[Entries for locating text and elements]
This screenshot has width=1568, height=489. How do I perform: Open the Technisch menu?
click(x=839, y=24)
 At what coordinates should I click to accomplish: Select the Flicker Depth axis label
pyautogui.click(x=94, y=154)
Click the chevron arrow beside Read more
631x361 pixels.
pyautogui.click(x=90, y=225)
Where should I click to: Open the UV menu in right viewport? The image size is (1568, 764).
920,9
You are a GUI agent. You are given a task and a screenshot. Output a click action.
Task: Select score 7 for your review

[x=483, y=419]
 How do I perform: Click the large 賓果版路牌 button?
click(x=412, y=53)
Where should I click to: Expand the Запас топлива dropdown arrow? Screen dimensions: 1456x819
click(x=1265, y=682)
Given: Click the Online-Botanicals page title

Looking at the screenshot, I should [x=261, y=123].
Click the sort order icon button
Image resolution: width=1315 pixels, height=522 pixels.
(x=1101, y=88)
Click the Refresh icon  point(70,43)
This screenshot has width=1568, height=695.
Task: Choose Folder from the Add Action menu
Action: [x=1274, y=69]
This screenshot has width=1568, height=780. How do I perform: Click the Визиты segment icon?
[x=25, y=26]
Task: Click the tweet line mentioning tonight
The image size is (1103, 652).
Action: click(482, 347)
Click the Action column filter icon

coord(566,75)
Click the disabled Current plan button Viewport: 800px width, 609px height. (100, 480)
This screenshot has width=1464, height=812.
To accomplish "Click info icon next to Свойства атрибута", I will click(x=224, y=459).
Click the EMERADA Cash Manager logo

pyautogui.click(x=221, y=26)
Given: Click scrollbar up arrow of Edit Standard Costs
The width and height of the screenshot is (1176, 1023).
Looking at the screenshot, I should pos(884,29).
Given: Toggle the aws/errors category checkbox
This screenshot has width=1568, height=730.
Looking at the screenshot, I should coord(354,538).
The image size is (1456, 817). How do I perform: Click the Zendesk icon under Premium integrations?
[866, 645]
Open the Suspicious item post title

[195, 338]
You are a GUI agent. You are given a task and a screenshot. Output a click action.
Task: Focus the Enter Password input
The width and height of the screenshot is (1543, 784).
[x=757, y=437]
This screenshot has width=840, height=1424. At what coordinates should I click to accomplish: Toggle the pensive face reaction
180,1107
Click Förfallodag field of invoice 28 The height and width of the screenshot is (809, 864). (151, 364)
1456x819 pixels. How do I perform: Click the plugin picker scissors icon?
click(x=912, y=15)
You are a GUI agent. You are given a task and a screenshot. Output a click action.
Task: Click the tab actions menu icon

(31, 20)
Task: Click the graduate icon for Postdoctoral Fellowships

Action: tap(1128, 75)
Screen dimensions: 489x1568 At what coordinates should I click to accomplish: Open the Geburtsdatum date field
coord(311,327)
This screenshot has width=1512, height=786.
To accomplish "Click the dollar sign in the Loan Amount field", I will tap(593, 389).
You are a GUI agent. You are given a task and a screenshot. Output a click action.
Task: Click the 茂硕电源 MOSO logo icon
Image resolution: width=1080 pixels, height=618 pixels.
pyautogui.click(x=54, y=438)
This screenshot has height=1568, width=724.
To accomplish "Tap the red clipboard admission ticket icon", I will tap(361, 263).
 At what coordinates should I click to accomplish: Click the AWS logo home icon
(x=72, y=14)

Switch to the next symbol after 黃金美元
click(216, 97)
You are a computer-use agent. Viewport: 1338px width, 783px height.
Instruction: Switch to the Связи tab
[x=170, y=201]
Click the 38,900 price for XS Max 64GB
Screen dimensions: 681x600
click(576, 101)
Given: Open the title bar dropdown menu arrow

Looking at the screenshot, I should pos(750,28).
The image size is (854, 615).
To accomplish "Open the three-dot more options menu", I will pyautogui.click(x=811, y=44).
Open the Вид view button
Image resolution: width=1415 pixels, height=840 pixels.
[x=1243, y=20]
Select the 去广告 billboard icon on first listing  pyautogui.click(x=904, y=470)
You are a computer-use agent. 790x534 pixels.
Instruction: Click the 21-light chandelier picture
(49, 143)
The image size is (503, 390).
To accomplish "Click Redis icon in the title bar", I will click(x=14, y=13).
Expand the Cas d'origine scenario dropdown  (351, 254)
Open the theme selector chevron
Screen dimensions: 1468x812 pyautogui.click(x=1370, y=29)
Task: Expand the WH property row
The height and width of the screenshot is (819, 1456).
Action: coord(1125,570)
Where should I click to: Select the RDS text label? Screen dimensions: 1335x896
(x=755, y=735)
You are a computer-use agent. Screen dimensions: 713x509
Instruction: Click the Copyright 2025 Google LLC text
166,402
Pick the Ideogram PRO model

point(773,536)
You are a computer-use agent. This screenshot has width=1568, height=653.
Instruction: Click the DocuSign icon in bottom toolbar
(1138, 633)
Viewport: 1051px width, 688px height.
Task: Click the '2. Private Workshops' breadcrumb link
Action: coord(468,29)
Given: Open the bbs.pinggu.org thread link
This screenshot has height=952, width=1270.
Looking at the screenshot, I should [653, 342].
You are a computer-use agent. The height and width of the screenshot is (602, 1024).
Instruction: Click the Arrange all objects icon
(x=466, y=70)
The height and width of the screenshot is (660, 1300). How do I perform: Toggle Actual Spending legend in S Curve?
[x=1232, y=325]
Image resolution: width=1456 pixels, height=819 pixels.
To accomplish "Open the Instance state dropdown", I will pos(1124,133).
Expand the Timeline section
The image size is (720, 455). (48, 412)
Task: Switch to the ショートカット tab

Exercise directions: Set down the lines from the one holding "The image size is (854, 615)." through the one holding "Expand the Cas", both included, exactly as they appear above.

Solved problem:
The image size is (854, 615).
To accomplish "Open the three-dot more options menu", I will pyautogui.click(x=811, y=44).
Open the Вид view button
Image resolution: width=1415 pixels, height=840 pixels.
[x=1243, y=20]
Select the 去广告 billboard icon on first listing  pyautogui.click(x=904, y=470)
You are a computer-use agent. 790x534 pixels.
Instruction: Click the 21-light chandelier picture
(49, 143)
The image size is (503, 390).
To accomplish "Click Redis icon in the title bar", I will click(x=14, y=13).
Expand the Cas d'origine scenario dropdown  (351, 254)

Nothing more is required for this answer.